■ **Data supplied**
>>>

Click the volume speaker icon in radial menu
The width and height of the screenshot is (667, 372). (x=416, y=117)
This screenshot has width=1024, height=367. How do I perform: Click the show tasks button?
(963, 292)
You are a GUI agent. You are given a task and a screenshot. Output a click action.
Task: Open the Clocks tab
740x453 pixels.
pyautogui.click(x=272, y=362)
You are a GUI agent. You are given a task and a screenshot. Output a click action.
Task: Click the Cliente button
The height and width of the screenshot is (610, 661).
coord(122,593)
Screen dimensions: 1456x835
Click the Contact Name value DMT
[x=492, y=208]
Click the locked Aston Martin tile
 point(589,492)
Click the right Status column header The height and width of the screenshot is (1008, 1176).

<<<

■ **Assignment**
Once you have read the data, copy all of it out exactly.

■ **Response box**
Click the volume speaker icon in radial menu
The width and height of the screenshot is (667, 372). (x=416, y=117)
This screenshot has width=1024, height=367. How do I perform: Click the show tasks button?
(963, 292)
You are a GUI agent. You are given a task and a screenshot. Output a click action.
Task: Open the Clocks tab
740x453 pixels.
pyautogui.click(x=272, y=362)
You are a GUI agent. You are given a task and a screenshot. Output a click action.
Task: Click the Cliente button
The height and width of the screenshot is (610, 661).
coord(122,593)
Screen dimensions: 1456x835
Click the Contact Name value DMT
[x=492, y=208]
Click the locked Aston Martin tile
 point(589,492)
Click the right Status column header The height and width of the screenshot is (1008, 1176).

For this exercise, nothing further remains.